I put all my concentration into not shattering the porcelain teacup in my hands.

We were sitting on the floor of a small café, a kettle of wheat tea and Hakutaku’s book between us on the low table. The other customers watched warily as we spoke in English, but Hiro paid them no mind. I was beginning to understand why Hiro hadn’t wanted to mention this in passing.

“You’re certain this is the same girl we saw?” I said.

Hiro downed the rest of his teacup like a shot of alcohol, then poured himself another steaming cup. Neven had long since abandoned his cup to stare slack-jawed at Hiro.

“The old woman found her by the side of the road and named her Mikuzume,” he said. “It’s the same as in her legend.”

“You want Ren to kill a child because the old woman picked a strange name?” Neven said.

“The presiding Shinigami here has been watching her since her appearance,” Hiro said, turning away from Neven and speaking only to me. “She’s already showing signs of unusual intelligence. The humans of the village might be weak and pliant, but I know you can sense Death around her.”

I stared at my reflection in my teacup. “If she’s already been killed once and come back, then what’s the point of killing her again?”

“Time,” Hiro said, shrugging. “She’s been quiet for seven hundred years since the last time she was killed. She’s a creature of Buddhist origins, so she’s always going to be reincarnated, but I imagine that Izanami wants to stop her while she’s small and weak.”

“You mean ‘helpless,’” Neven said, frowning. “Her story might be different this time, since we know who she is. We could keep her far from any royalty. Buddhists don’t believe in predeterminism. They think we’re in control of our own fates.”

I had known as much, but unlike Neven, hadn’t wanted to say it out loud.

“Though she may be Buddhist, she’s still a Yokai under Izanami’s domain,” Hiro said, each word chosen carefully, as if to placate Neven. “She must have decided this was too great a risk.”
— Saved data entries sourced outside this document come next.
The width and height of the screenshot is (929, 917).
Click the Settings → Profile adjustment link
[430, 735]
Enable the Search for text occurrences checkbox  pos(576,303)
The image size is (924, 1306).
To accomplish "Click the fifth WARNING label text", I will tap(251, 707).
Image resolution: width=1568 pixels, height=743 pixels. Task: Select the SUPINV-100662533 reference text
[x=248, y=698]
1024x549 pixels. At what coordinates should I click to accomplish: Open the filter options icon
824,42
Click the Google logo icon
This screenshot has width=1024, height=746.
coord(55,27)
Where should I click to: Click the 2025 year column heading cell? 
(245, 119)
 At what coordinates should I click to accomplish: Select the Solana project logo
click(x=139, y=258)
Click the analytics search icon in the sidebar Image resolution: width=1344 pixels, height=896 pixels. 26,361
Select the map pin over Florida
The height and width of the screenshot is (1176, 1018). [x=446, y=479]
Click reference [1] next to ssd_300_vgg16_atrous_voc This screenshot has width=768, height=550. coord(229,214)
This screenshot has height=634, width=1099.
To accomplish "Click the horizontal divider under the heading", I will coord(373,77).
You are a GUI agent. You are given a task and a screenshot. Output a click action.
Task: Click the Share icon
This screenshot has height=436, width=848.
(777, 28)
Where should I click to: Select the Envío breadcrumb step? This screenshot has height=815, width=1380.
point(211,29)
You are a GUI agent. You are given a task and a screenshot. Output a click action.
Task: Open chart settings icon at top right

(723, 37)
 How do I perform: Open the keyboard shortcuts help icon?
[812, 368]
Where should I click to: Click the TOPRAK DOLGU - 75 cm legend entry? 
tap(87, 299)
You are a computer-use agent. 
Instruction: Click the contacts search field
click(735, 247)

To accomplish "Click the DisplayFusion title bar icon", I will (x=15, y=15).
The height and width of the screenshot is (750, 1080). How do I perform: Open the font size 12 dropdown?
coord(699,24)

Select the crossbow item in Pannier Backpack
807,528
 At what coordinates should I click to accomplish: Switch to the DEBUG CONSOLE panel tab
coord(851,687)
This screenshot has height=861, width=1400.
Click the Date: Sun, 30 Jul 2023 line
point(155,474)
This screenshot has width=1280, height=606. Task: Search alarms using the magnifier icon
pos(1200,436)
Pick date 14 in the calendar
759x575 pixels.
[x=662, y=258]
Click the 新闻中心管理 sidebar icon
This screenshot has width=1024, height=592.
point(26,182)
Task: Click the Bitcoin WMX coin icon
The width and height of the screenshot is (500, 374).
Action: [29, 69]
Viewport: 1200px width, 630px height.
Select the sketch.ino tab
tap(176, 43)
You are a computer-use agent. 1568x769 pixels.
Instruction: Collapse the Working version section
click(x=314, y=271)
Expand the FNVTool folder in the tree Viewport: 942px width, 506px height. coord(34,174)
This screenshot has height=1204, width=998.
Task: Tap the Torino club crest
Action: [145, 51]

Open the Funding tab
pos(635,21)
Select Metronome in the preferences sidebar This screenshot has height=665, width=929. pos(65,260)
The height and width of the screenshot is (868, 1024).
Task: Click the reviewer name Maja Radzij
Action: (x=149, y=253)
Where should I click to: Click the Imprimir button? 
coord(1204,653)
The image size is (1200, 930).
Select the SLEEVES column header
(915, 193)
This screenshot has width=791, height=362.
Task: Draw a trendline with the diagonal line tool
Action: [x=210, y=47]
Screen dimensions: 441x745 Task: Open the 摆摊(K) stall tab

“But...” Neven’s fingers twitched like he wanted to grab something. “Does she even remember her past life?”

Hiro’s gaze slid to me, grimacing at Neven’s line of questioning. “I’m no Buddhist,” he said, “but to my understanding, no. One usually cannot access memories of past lives without concerted spiritual effort.”

“So she won’t even know why she’s being killed?” Neven said. I wished he would stop asking questions I didn’t want to hear the answers to.